Start of Recorded information

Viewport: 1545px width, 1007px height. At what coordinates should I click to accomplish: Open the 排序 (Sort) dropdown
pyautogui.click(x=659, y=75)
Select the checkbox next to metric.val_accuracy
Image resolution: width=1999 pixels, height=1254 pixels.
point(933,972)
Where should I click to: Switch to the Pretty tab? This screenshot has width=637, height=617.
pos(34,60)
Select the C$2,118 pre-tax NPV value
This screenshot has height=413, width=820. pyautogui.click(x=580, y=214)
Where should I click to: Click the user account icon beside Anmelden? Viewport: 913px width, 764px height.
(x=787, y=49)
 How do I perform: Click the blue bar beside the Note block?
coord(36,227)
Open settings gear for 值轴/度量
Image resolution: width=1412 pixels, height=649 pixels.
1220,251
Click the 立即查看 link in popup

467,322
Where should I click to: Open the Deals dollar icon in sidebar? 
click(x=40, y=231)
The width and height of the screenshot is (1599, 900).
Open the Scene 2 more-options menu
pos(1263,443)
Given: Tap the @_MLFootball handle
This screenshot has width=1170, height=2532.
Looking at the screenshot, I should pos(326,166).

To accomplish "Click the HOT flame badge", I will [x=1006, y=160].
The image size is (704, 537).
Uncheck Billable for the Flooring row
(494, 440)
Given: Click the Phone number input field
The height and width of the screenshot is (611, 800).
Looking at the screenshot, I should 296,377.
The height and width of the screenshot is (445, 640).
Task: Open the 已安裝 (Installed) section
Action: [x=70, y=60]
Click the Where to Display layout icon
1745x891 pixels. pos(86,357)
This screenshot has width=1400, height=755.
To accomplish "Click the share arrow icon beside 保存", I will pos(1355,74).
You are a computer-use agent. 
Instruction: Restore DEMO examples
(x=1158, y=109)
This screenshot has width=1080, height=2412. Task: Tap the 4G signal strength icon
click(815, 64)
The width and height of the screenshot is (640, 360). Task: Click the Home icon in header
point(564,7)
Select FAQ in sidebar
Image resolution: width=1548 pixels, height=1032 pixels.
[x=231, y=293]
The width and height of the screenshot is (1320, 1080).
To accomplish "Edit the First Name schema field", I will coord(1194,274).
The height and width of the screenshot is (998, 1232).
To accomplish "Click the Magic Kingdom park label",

End of Recorded information

Exact retyping of every entry is required.

▶ **Task output**:
Viewport: 1545px width, 1007px height. At what coordinates should I click to accomplish: Open the 排序 (Sort) dropdown
pyautogui.click(x=659, y=75)
Select the checkbox next to metric.val_accuracy
Image resolution: width=1999 pixels, height=1254 pixels.
point(933,972)
Where should I click to: Switch to the Pretty tab? This screenshot has width=637, height=617.
pos(34,60)
Select the C$2,118 pre-tax NPV value
This screenshot has height=413, width=820. pyautogui.click(x=580, y=214)
Where should I click to: Click the user account icon beside Anmelden? Viewport: 913px width, 764px height.
(x=787, y=49)
 How do I perform: Click the blue bar beside the Note block?
coord(36,227)
Open settings gear for 值轴/度量
Image resolution: width=1412 pixels, height=649 pixels.
1220,251
Click the 立即查看 link in popup

467,322
Where should I click to: Open the Deals dollar icon in sidebar? 
click(x=40, y=231)
The width and height of the screenshot is (1599, 900).
Open the Scene 2 more-options menu
pos(1263,443)
Given: Tap the @_MLFootball handle
This screenshot has width=1170, height=2532.
Looking at the screenshot, I should pos(326,166).

To accomplish "Click the HOT flame badge", I will [x=1006, y=160].
The image size is (704, 537).
Uncheck Billable for the Flooring row
(494, 440)
Given: Click the Phone number input field
The height and width of the screenshot is (611, 800).
Looking at the screenshot, I should 296,377.
The height and width of the screenshot is (445, 640).
Task: Open the 已安裝 (Installed) section
Action: [x=70, y=60]
Click the Where to Display layout icon
1745x891 pixels. pos(86,357)
This screenshot has width=1400, height=755.
To accomplish "Click the share arrow icon beside 保存", I will pos(1355,74).
You are a computer-use agent. 
Instruction: Restore DEMO examples
(x=1158, y=109)
This screenshot has width=1080, height=2412. Task: Tap the 4G signal strength icon
click(815, 64)
The width and height of the screenshot is (640, 360). Task: Click the Home icon in header
point(564,7)
Select FAQ in sidebar
Image resolution: width=1548 pixels, height=1032 pixels.
[x=231, y=293]
The width and height of the screenshot is (1320, 1080).
To accomplish "Edit the First Name schema field", I will coord(1194,274).
The height and width of the screenshot is (998, 1232).
To accomplish "Click the Magic Kingdom park label",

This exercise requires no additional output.